■ Prompt ■
Go through the records and give each one again exactly.

(Data extracted from a collection)
>>>>>
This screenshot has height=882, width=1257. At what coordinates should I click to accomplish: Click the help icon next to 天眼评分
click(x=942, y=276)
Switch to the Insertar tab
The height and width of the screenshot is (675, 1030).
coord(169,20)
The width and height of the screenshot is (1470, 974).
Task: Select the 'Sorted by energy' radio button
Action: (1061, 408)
<<<<<
■ Response ■
This screenshot has height=882, width=1257. At what coordinates should I click to accomplish: Click the help icon next to 天眼评分
click(x=942, y=276)
Switch to the Insertar tab
The height and width of the screenshot is (675, 1030).
coord(169,20)
The width and height of the screenshot is (1470, 974).
Task: Select the 'Sorted by energy' radio button
Action: (1061, 408)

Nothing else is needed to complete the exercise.